-- Begin Available data --
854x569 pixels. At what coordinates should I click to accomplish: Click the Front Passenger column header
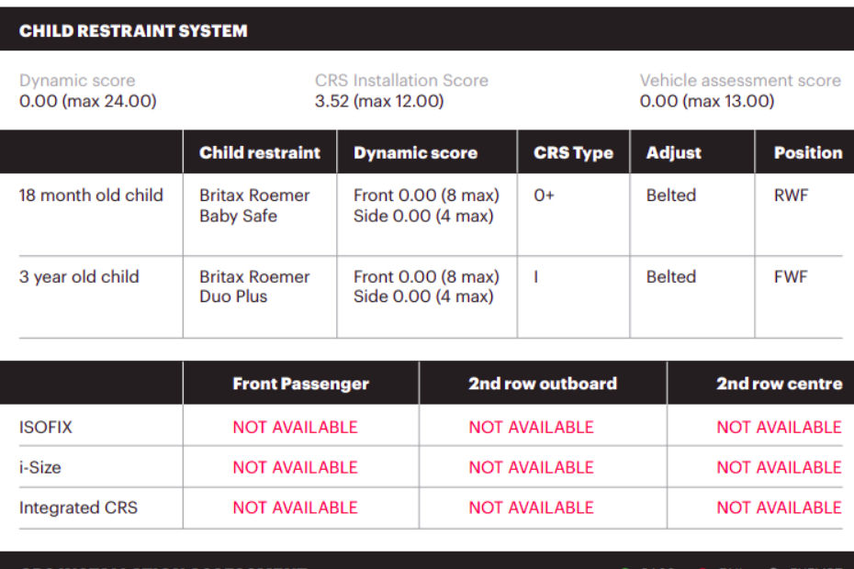[x=300, y=384]
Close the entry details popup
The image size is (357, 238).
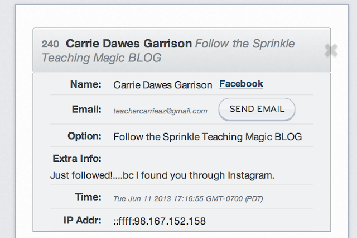[331, 51]
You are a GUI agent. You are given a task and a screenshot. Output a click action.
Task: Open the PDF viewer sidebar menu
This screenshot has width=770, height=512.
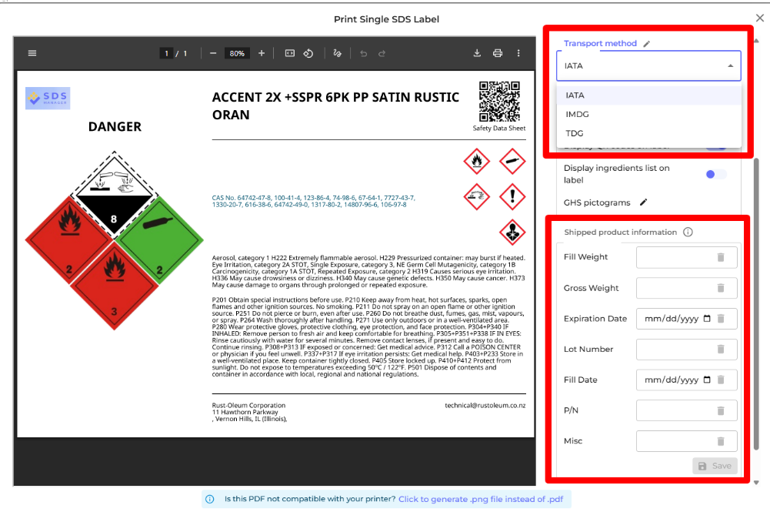tap(32, 53)
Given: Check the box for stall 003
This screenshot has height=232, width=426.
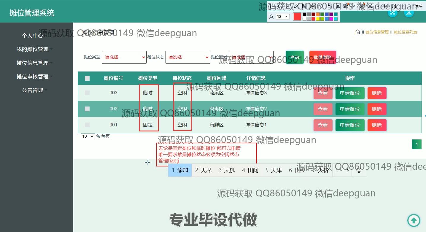Looking at the screenshot, I should pyautogui.click(x=87, y=93).
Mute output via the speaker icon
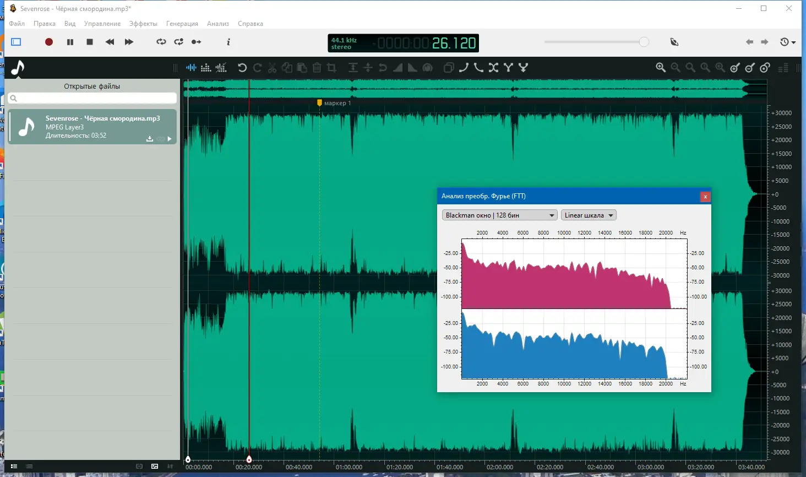Screen dimensions: 806x477 [x=674, y=42]
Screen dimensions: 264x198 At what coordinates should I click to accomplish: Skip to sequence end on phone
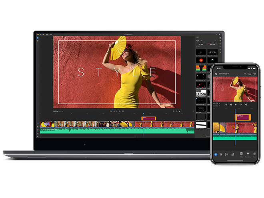pos(245,104)
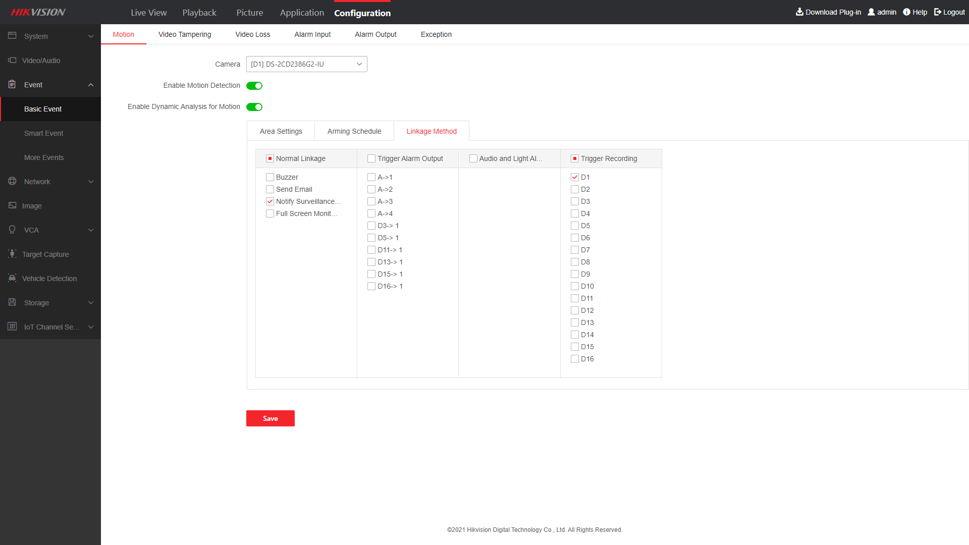Click the Network globe icon

coord(12,181)
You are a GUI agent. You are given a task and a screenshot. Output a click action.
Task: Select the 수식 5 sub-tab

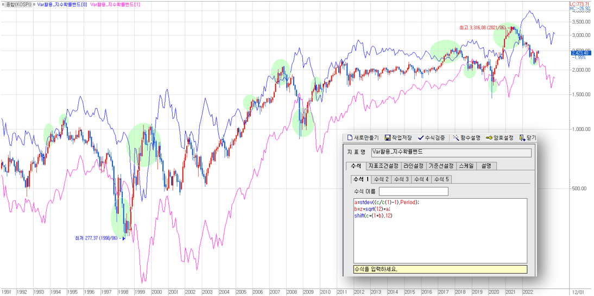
-- End Available data --
● **Challenge**
Turn every line of the records above into a JSON list of strings, one string per line, skipping blank lines and leaving out the pictures.

● **Response to this exercise**
[
  "854x569 pixels. At what coordinates should I click to accomplish: Click the Front Passenger column header",
  "[x=300, y=384]",
  "Close the entry details popup",
  "The image size is (357, 238).",
  "[331, 51]",
  "You are a GUI agent. You are given a task and a screenshot. Output a click action.",
  "Task: Open the PDF viewer sidebar menu",
  "This screenshot has width=770, height=512.",
  "tap(32, 53)",
  "Given: Check the box for stall 003",
  "This screenshot has height=232, width=426.",
  "Looking at the screenshot, I should pyautogui.click(x=87, y=93).",
  "Mute output via the speaker icon",
  "Screen dimensions: 806x477 [x=674, y=42]",
  "Screen dimensions: 264x198 At what coordinates should I click to accomplish: Skip to sequence end on phone",
  "pos(245,104)",
  "Click the Network globe icon",
  "coord(12,181)",
  "You are a GUI agent. You are given a task and a screenshot. Output a click action.",
  "Task: Select the 수식 5 sub-tab"
]